Secret Service acting director Ronald L. Rowe Jr. has urged federal lawmakers to increase funding for his agency after two back-to-back assassination attempts targeting Republican presidential candidate Donald Trump, citing what he characterized as a dangerous “new norm” of violent threats to US leaders.
“We are running our people at levels that we have not seen in our protective operations. We are burning everything hot right now,” Rowe
told the Jeff Bezos-owned Washington Post in an interview published Friday, complaining that the agency simply doesn’t have enough people or resources to protect sitting and former presidents and other senior officials.
The Secret Service currently has an operating budget of about $3 billion, and over 7,000 employees, among them the agents tasked with guarding leaders. But this isn’t enough, Rowe said, complaining that the agency’s Maryland training center does not have the facilities to train agents for real-world attacks, and that agents are being exhausted from long hours in a state of hypervigilance.
Rowe, an agency vet who once guarded President George W. Bush, was appointed acting director of the Secret Service after the July 23 resignation of Kimberly Cheatle, ten days after the attempt on Trump’s life in Butler, Pennsylvania.
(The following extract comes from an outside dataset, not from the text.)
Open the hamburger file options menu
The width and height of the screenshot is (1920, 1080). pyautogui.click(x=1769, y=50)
The acting director wrote to the Senate Homeland Security Appropriations Committee in the first week of September to ask for more money for more agents, becoming the first to sound the alarm about the agency’s “vulnerabilities” since 1963 and the assassination of President Kennedy.
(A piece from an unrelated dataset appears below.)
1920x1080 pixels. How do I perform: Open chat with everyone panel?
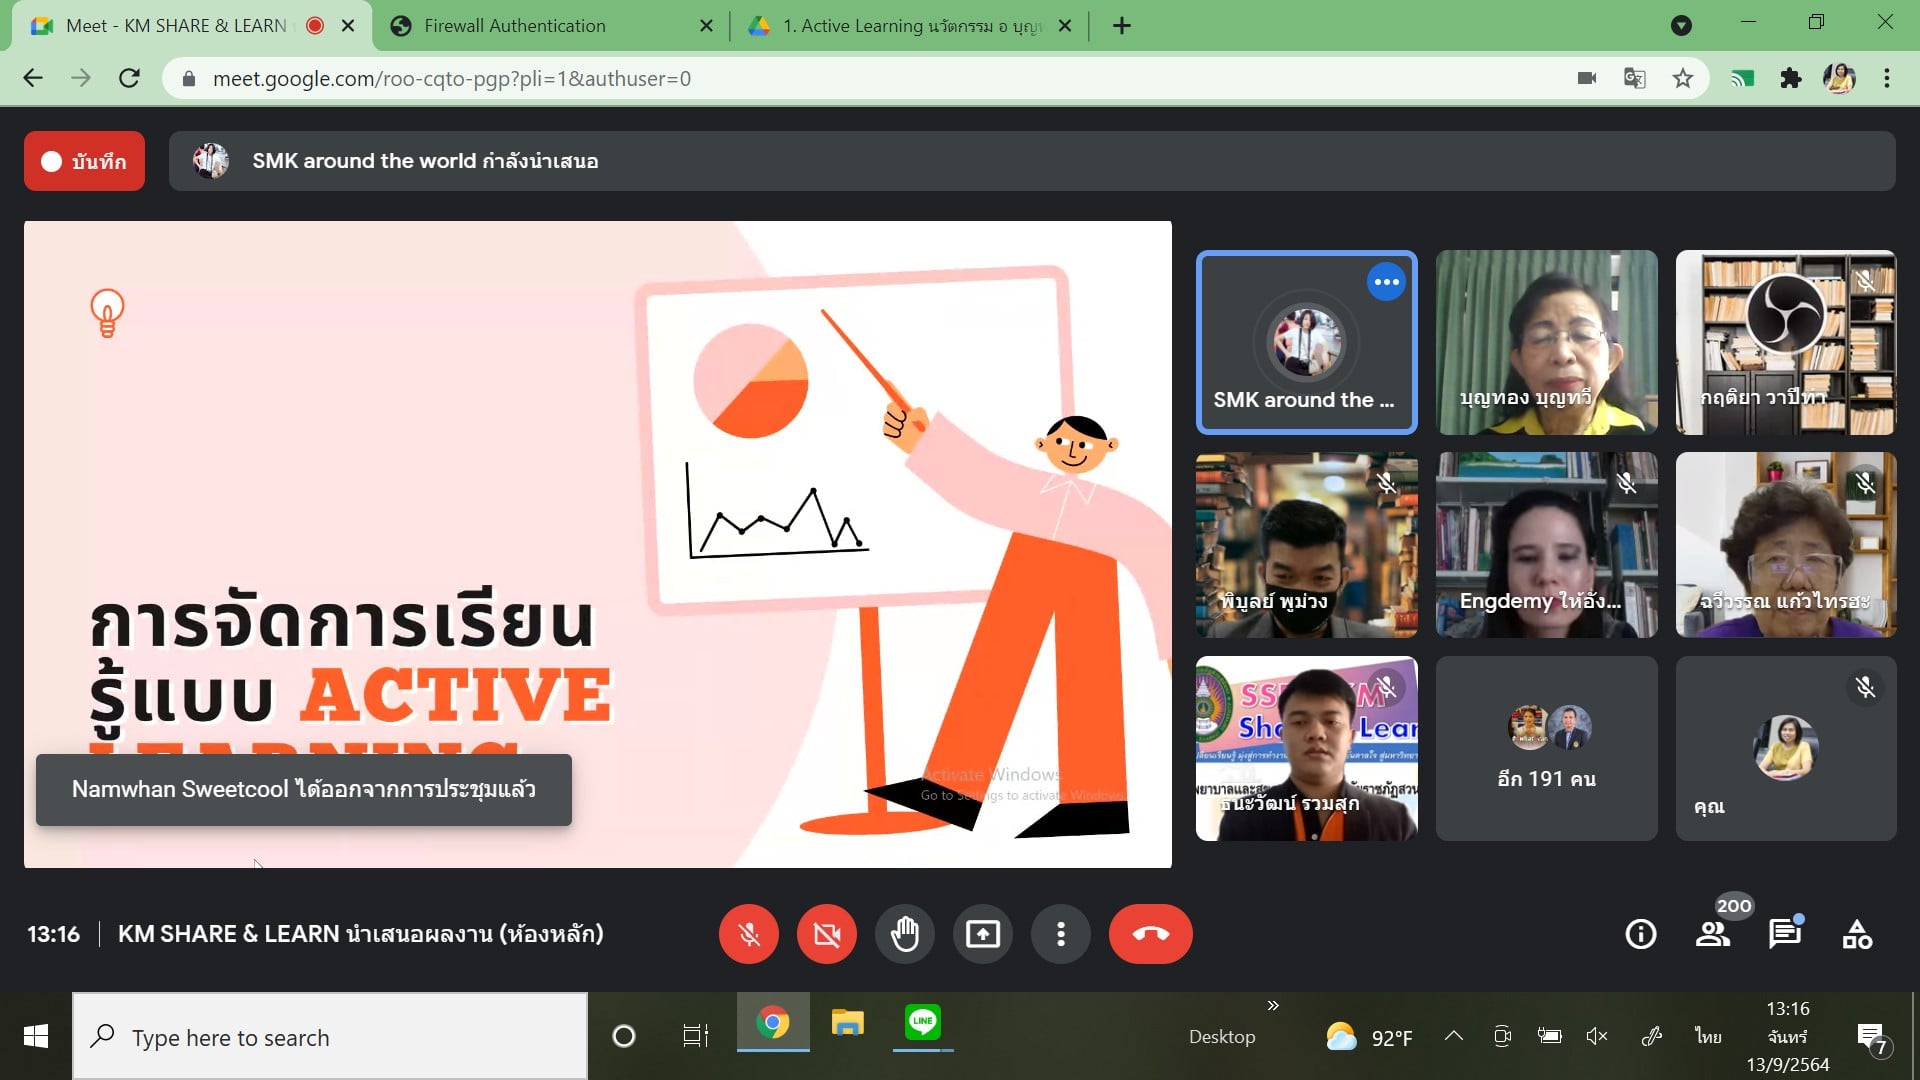tap(1785, 934)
“You can have all the whiz-bang technology. But at the end of the day, it comes down to people doing their jobs,” Rowe said of plans to hire 400 agents by the end of the year amid resignations and retirements.
Rowe dismissed complaints from the Trump team after last week’s attempted assassination in Florida about the lack of protection, assuring that the presidential candidate already has ‘one of the highest’ levels of protection available.
But lawmakers Republican and Democrat alike have expressed concerns about Trump’s safety.
“They are saying Trump is getting the highest level of protection? Well, if this is the highest level, then we need to see several higher levels that they need to create for the level of protection,” Florida Democrat Congressman Jared Moskowitz said in a TV interview earlier this week.
“It’s easy to say, well, the Secret Service has mismanaged or that the Secret Service has not done a great job. That may be the case and look, if that’s the perception of [Congress’s] members, I respect that. This isn’t just about getting us through November 5. This is about setting the Secret Service up for success and sustaining them with the capabilities and resources they need for future years,” Rowe said.
But critics have suggested that it’s more than just a matter of bungling Trump’s security, or a lack of resources, pointing to large and continuously growing list of issues with the Secret Service’s record, particularly as relates to the July assassination attempt, from the lack of agents on a slightly slanted roof of a building about 150 meters from the stage Trump was speaking attributed to concerns about agents’ “safety,” to the unprofessional way agents were filmed handling themselves during the incident, to revelations that the Secret Service saw shooter Thomas Matthew Crooks on the premises
but did nothing, to
suspicions that there may have been a second shooter on a nearby water tower.
After the new attempt on Trump’s life on September 15, the Secret Service
admitted that it did not search the perimeter of the golf course Trump spontaneously chose to play at, leaving the suspect, Ryan Wesley Routh, to lurk the facility freely armed with an AK-47-style rifle for nearly 12 hours before Trump’s arrival.